In a leak that seems designed to gauge public opinion — and that of lawyers and other relevant parties around the world — anonymous officials in the Obama administration have told the New York Times about a proposal, in draft legislation to be submitted to Congress, which, as the Times put it, “would clear the way for detainees facing the death penalty [in Guantánamo] to plead guilty without a full trial.”
Such a statement can only set alarm bells ringing, of course, as it clearly refers to the five alleged co-conspirators in the 9/11 attacks — Khalid Sheikh Mohammedt, Ramzi bin al-Shibh, Mustafa al-Hawsawi, Ali Abdul Aziz Ali and Walid bin Attash — and it indicates that, in order to avoid having to disclose distressing details of the torture to which these men were subjected, during their long years in secret CIA prisons, the Obama administration is wondering if allowing them to fulfill their stated aim of pleading guilty and becoming martyrs might be an effective way to dispose of what is probably the thorniest problem inherited from the government of George W. Bush.
It’s tempting to take this view, of course, because the Obama administration has already demonstrated its unwillingness to thoroughly repudiate its predecessor’s brutally innovative approach to detention and trials in terrorist cases; firstly by announcing its intention to revive the system of trials by Military Commission (the much-criticized “terror courts,” conceived by Dick Cheney and his legal counsel David Addington, which were mired in incompetence and corruption throughout their seven-year history), and secondly by proposing to push for legislation authorizing the use of “preventive detention” for 50 to 100 of the remaining 239 prisoners. As I explained in an article three weeks ago, “Fundamentally, Guantánamo is a prison that was founded on the presumption that the Bush administration’s ‘new paradigm’ [in the ‘war on terror’] justified ‘preventive detention’ for life,” and “to even entertain the prospect that a third category of justice (beyond guilt and innocence) can be conjured out of thin air without fatally undermining the principles on which the United States was founded is to enter perilous territory indeed.”

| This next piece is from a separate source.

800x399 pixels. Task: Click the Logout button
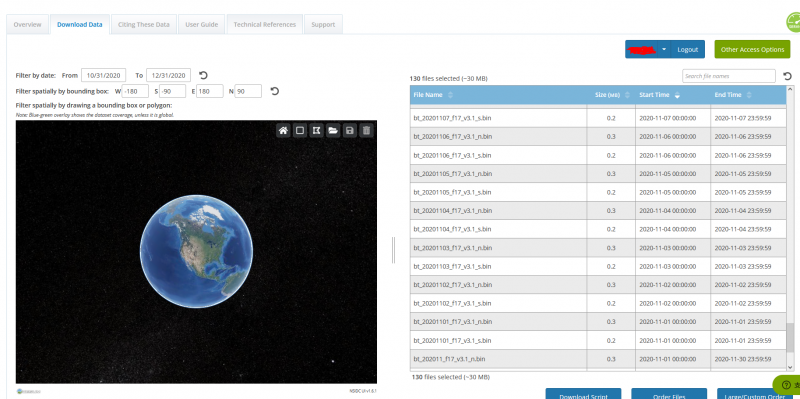[687, 49]
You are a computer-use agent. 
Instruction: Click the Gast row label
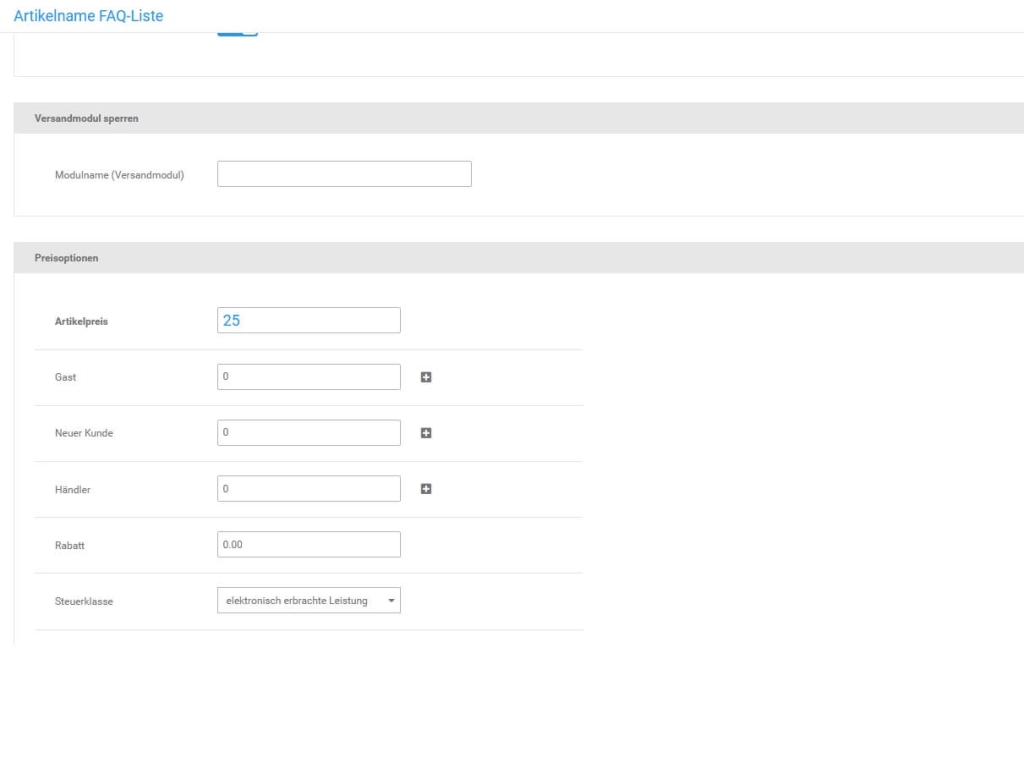coord(64,376)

These are not the only proposals put forward by the administration to facilitate the closure of Guantánamo by January 2010, as Obama promised on taking office. In fact, one prisoner — Ahmed Khalfan Ghailani, allegedly involved in the African embassy bombings in 1998 — has already been put forward for trial in a federal court in New York, demonstrating that the administration is capable of trusting the federal courts to successfully prosecute cases related to terrorism, as they have done on over a hundred occasions in the last 15 years (PDF). As I also explained in my article three weeks ago, I regarded the decision to charge Ghailani in a federal court “as a clear indication that trials in the U.S. court system are the only legitimate way forward, and that setting up a two-tier system — of federal courts on the one hand, and military commissions on the other — appears to be nothing but a recipe for disaster.”
However, the leaked proposal to allow guilty pleas that could lead to swift executions has been raised specifically in connection with the military cmmissions, and it should be noted that, although it appears to be designed primarily to circumvent all mention of torture while reaching a verdict that the government thinks is appropriate, it is not quite as cynical as this analysis suggests.

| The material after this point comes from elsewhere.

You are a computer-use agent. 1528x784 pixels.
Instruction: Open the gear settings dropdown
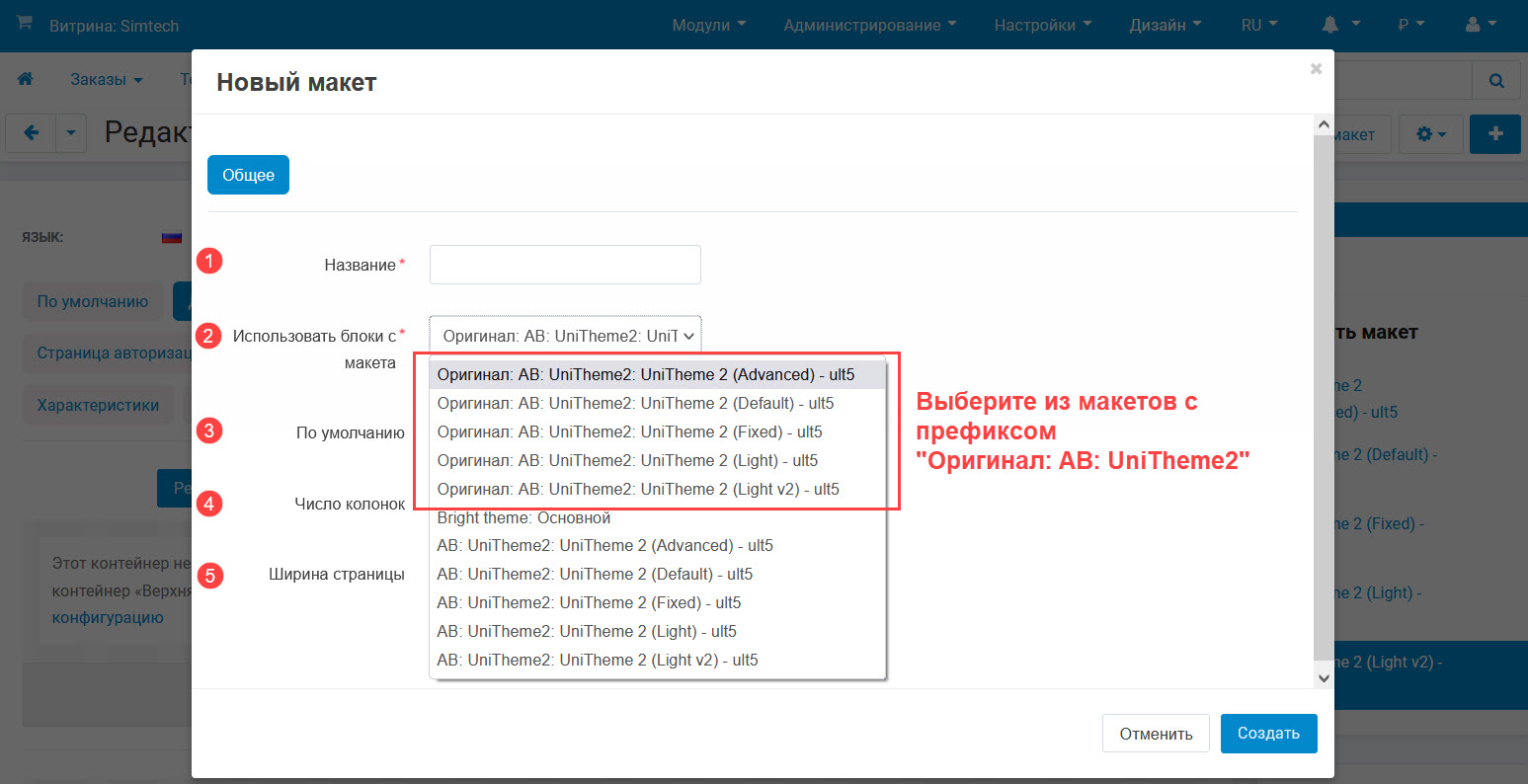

Essentially, the question of whether guilty pleas are acceptable in the commissions was raised last year, during pre-trial hearings for the alleged 9/11 co-conspirators, when, as the Times described it, military prosecutors sought “to clarify what they view[ed] as an oversight in the 2006 law that created the commissions.” This oversight — based, it should be noted, on the Bush administration’s determination to fashion a legal system that was based neither on the federal court system nor on precedents in the military’s own judicial system — centered on the fact that the Military Commissions Act of 2006 “did not make clear if guilty pleas would be permitted in capital cases,” and the problem is that federal courts permit guilty pleas in capital cases, but the military’s own judicial system, on which the military commissions are modeled, do not. As the Times explained, “Partly to assure fairness when execution is possible, court-martial prosecutors are required to prove guilt in a trial even against service members who want to plead guilty.”
In December, when Khalid Sheikh Mohammed and his co-defendants announced that they wanted to plead guilty, all parties discovered that the Military Commissions Act had failed to provide clear rules determining the appropriate response. Military prosecutors argued that the men should be allowed to make a guilty plea, because Congress had a “clear intent” to allow them to do so, while their defense teams countered by stating that the trial should follow U.S. military law, and that therefore guilty pleas were not allowed.
In response to these conflicting opinions, the judge, Col. Stephen Henley, pointedly asked, “Can an accused plead guilty to a capital offense at a military commission?” and ordered both sides to provide written submissions, but, as the Times noted, he has not yet made a decision about how to proceed.
However, while this provides a context for the Obama administration’s deliberations, lawyers are unimpressed by the nuances, and have seized on the leaked proposal as an indication that the administration is only concerned with securing guilty verdicts via the least problematical route. Denny LeBoeuf, a lawyer for the ACLU who works on issues relating to Guantánamo and the death penalty, told the Times that “Requiring prosecutors to reveal what they know about detainees and how they know it would cast light both on the interrogation techniques used against the men and the acts of terrorism for which they are facing death.” LaBoeuf asked, “Don’t we have an interest as a society in a trial that examines the evidence and provides some reliable picture of what went on?” David Glazier, a law professor in Los Angeles, who has studied the commissions, explained, “This unfortunately strikes me as an effort to get rid of the problem in the easiest way possible, which is to have those people plead guilty and presumably be executed. But I think it’s going to lack international credibility.”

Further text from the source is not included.